Target position records
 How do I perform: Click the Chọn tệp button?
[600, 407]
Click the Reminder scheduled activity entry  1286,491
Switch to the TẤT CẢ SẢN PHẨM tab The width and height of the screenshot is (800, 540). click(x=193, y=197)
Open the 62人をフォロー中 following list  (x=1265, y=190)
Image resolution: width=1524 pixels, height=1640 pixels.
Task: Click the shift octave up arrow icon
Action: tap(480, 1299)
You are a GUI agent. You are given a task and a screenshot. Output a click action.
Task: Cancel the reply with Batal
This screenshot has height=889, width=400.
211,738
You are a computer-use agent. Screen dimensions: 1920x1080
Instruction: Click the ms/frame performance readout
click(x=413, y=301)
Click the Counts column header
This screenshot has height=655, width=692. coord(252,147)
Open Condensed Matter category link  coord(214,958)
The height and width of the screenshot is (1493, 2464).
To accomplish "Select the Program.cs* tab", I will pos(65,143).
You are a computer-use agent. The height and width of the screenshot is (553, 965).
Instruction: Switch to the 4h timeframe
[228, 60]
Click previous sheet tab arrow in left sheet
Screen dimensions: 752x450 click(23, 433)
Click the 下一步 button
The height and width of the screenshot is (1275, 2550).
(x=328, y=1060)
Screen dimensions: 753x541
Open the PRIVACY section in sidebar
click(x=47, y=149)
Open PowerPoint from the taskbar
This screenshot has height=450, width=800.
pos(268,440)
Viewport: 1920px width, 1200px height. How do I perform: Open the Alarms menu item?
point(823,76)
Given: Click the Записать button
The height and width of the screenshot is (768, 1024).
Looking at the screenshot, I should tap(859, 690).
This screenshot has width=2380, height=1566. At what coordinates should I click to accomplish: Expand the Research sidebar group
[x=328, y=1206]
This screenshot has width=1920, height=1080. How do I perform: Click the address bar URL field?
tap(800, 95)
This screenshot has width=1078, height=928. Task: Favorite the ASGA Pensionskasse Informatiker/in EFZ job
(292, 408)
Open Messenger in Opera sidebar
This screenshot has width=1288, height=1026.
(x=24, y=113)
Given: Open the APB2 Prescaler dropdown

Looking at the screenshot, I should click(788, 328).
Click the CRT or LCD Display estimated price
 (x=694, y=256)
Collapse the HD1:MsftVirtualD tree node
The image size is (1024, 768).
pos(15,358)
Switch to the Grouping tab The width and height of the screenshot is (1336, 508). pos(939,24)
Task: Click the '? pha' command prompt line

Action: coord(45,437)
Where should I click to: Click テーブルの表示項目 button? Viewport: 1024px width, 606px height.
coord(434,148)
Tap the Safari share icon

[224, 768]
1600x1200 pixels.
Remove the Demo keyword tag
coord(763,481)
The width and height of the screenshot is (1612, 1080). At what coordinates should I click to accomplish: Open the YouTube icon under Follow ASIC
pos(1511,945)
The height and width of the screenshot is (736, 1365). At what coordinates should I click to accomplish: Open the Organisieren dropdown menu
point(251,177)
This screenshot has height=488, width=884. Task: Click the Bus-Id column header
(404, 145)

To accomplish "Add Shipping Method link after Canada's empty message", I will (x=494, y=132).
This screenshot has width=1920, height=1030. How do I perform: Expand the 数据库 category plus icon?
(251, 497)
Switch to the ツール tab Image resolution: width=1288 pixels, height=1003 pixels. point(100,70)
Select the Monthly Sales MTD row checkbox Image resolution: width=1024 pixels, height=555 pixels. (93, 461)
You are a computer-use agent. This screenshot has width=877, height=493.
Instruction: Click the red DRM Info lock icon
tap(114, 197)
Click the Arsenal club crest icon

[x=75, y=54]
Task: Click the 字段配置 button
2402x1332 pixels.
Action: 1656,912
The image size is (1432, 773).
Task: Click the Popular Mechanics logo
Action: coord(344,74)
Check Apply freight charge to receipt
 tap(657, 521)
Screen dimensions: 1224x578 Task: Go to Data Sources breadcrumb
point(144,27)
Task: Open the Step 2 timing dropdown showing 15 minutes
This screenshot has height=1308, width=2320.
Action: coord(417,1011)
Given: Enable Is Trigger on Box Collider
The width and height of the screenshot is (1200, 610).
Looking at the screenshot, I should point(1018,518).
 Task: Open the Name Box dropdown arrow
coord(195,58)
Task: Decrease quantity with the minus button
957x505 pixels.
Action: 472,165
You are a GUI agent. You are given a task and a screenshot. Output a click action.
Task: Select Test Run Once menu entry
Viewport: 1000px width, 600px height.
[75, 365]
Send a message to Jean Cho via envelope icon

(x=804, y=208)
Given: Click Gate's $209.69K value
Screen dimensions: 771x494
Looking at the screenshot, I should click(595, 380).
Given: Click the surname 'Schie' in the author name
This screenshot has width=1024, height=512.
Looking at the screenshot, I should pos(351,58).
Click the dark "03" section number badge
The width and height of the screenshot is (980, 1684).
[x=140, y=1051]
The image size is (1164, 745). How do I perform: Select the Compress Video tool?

SET PROBLEM: Copy the records above word for word, from their start through the line containing "pos(268,440)", including that line.

TASK OUTPUT:
 How do I perform: Click the Chọn tệp button?
[600, 407]
Click the Reminder scheduled activity entry  1286,491
Switch to the TẤT CẢ SẢN PHẨM tab The width and height of the screenshot is (800, 540). click(x=193, y=197)
Open the 62人をフォロー中 following list  (x=1265, y=190)
Image resolution: width=1524 pixels, height=1640 pixels.
Task: Click the shift octave up arrow icon
Action: tap(480, 1299)
You are a GUI agent. You are given a task and a screenshot. Output a click action.
Task: Cancel the reply with Batal
This screenshot has height=889, width=400.
211,738
You are a computer-use agent. Screen dimensions: 1920x1080
Instruction: Click the ms/frame performance readout
click(x=413, y=301)
Click the Counts column header
This screenshot has height=655, width=692. coord(252,147)
Open Condensed Matter category link  coord(214,958)
The height and width of the screenshot is (1493, 2464).
To accomplish "Select the Program.cs* tab", I will pos(65,143).
You are a computer-use agent. The height and width of the screenshot is (553, 965).
Instruction: Switch to the 4h timeframe
[228, 60]
Click previous sheet tab arrow in left sheet
Screen dimensions: 752x450 click(23, 433)
Click the 下一步 button
The height and width of the screenshot is (1275, 2550).
(x=328, y=1060)
Screen dimensions: 753x541
Open the PRIVACY section in sidebar
click(x=47, y=149)
Open PowerPoint from the taskbar
This screenshot has height=450, width=800.
pos(268,440)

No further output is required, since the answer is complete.